All of the records below must be reproduced exactly, minus any pictures.

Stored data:
-------------------------
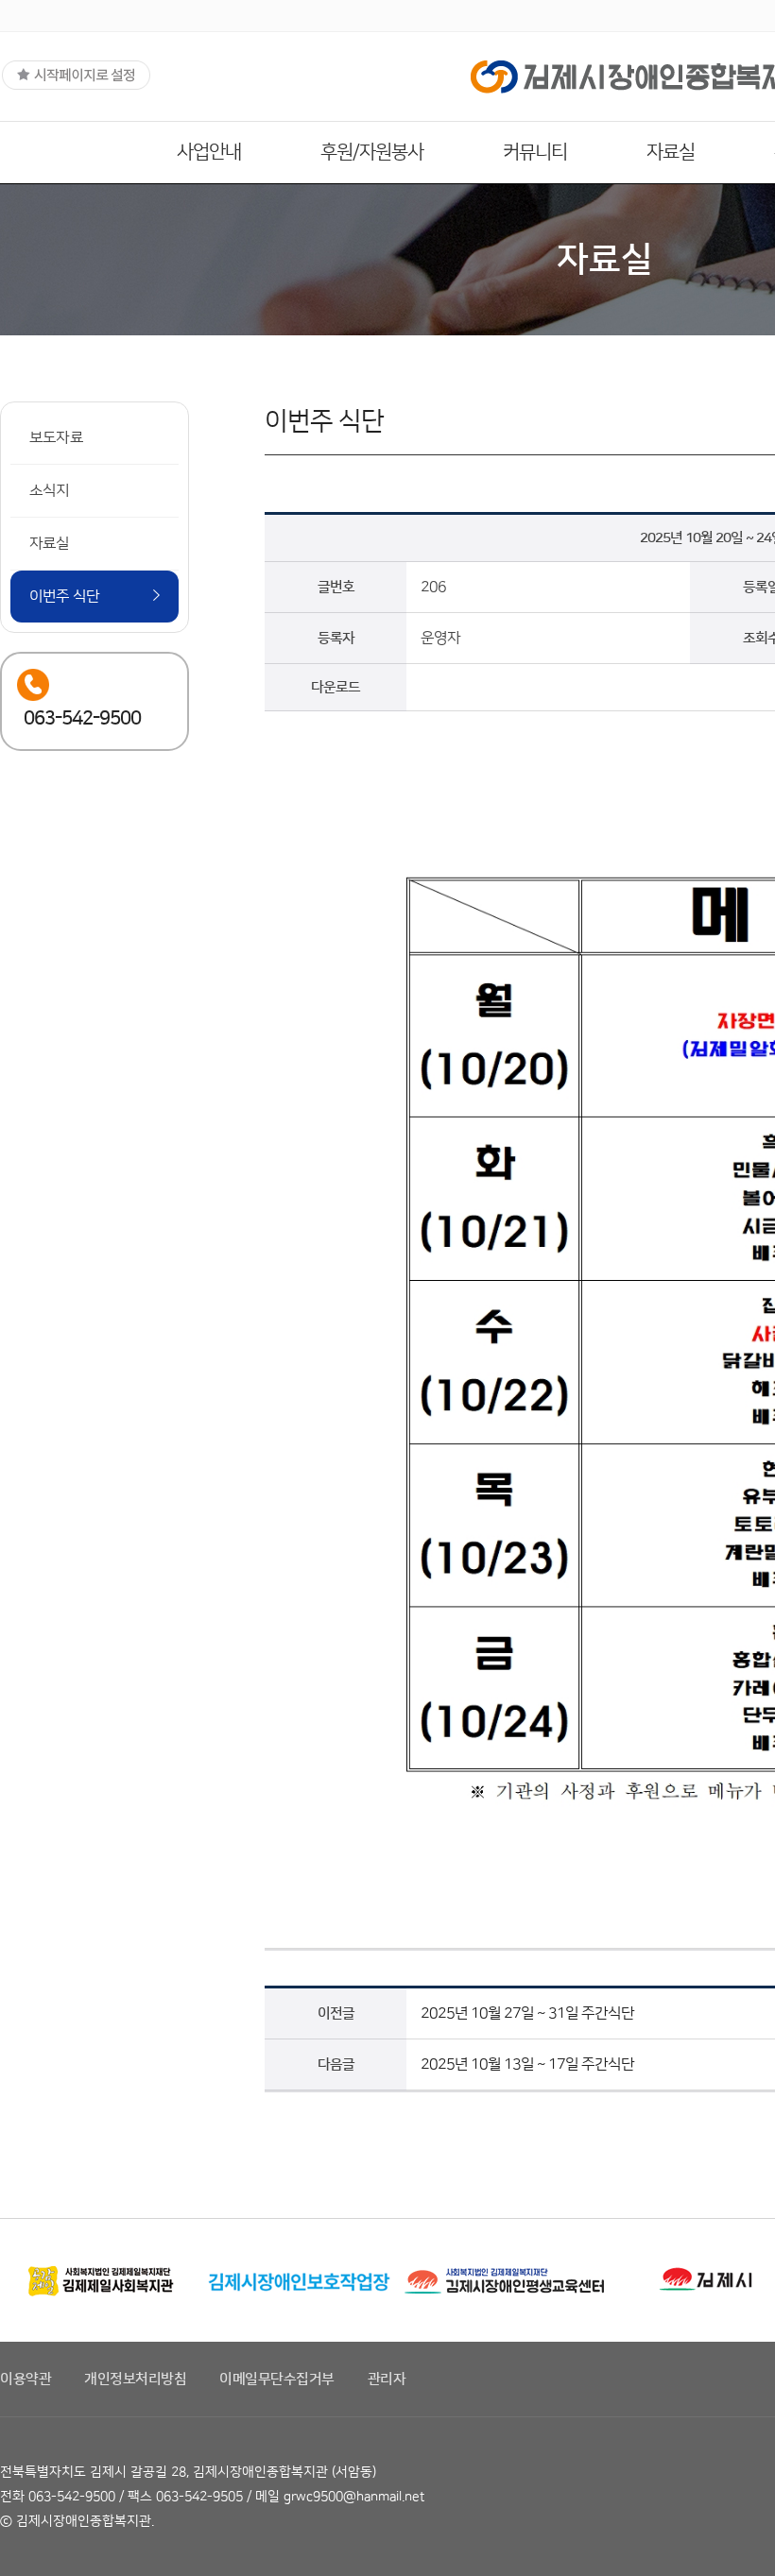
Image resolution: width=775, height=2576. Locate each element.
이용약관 (25, 2379)
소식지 (49, 490)
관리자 (387, 2379)
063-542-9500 (71, 2496)
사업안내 (209, 152)
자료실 (670, 152)
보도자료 (56, 437)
-------------------------
TASK RESPONSE →
Image resolution: width=775, height=2576. Locate each element.
이용약관 (25, 2379)
소식지 (49, 490)
관리자 (387, 2379)
063-542-9500 (71, 2496)
사업안내 (209, 152)
자료실 (670, 152)
보도자료 (56, 437)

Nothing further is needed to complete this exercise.